Hormonal rationale for obesity
An increased prevalence of obesity has been reported among survivors of childhood ALL (123, 124, 125). Craig et al. investigated the relationship between cranial irradiation received during treatment for childhood leukemia and obesity (126). Two hundred thirteen (86 boys and 127 girls) irradiated patients and 85 (37 boys and 48 girls) nonirradiated patients were enrolled. For cranially irradiated patients, an increase in the body mass index (BMI) Z score at the final height was associated with female sex and lower radiation dose but not with age at diagnosis. Severe obesity, defined as a BMI Z score >3 at final height, was present only in girls, who received 18–20 Gy irradiation, at a prevalence rate of 8%. Both male and female nonirradiated patients had raised BMI Z scores at latest follow-up, and there was no association with age at diagnosis.

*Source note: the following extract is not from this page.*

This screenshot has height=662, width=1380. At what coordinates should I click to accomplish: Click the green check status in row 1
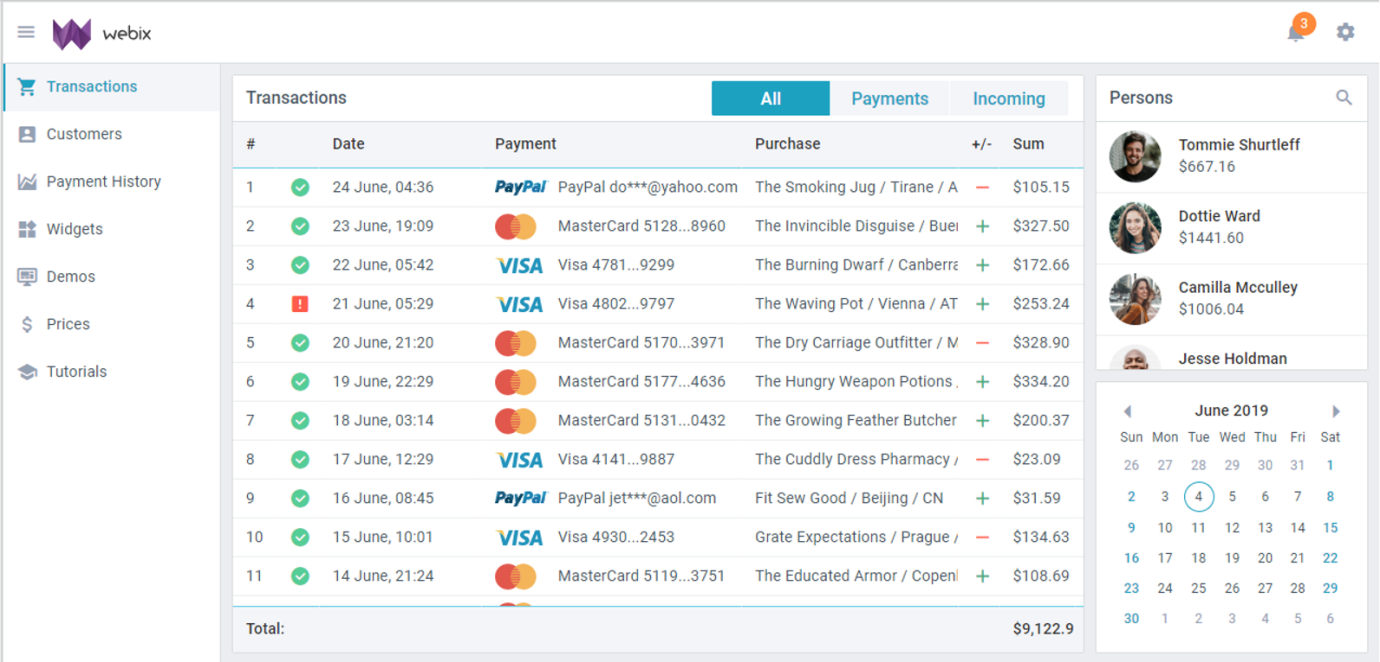pyautogui.click(x=300, y=187)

The authors concluded that these data demonstrated a sexually dimorphic and dose-dependent effect of cranial irradiation on BMI. In a recent analysis from the Childhood Cancer Survivor Study, Oeffinger et al. compared the distribution of BMI of 1765 adult survivors of childhood ALL with that of 2565 adult siblings of survivors of childhood cancer (127). Survivors were significantly more likely to be overweight (BMI, 25–30) or obese (BMI, 30 or more). Risk factors for obesity were cranial radiation, female gender, and age from 0 to 4 years at diagnosis of leukemia. Girls diagnosed under the age of 4 who received a cranial radiation dose >20 Gy were found to have a 3.8-fold-increased risk of obesity.
Gonadal dysfunction
Treatment-related gonadal dysfunction has been well documented in both men and women following childhood malignancies (128). However, survivors of leukemia and T-cell NHL treated with modern conventional therapy are at a relatively low risk of infertility and delayed or impaired puberty. Treatment-related gonadal failure or dysfunction, expressed as amenorrhea or azoospermia, can lead to infertility in both male and female survivors of cancer, and may have its onset during therapy (129). Infertility can be transient, especially in men, and may recover over time after therapy. Reversibility is dependent on the dose of gonadal radiation or alkylating agents. Ovarian function is unlikely to recover long after the immediate treatment period because long-term amenorrhea commonly results from loss of ova. Cryopreservation of sperm before treatment is an option for men (130), but limited means are available to preserve ova or protect against treatment-related ovarian failure for women (131, 132, 133). A successful live birth after orthotopic autotransplantation of cryopreserved ovarian tissue has been recently reported (134, 135, 136, 137). A reasonable body of research on topics relating to the long-term gonadal effects of radiation and chemotherapy exists (138, 139, 140, 141, 142, 143, 144, 145, 146, 147, 148, 149, 150, 151, 152, 153, 154, 155, 156, 157, 158, 159, 160, 161). and provides a basis for counseling patients and parents of the anticipated outcomes on pubertal development and fertility. A detailed review of this topic is beyond the scope of this chapter.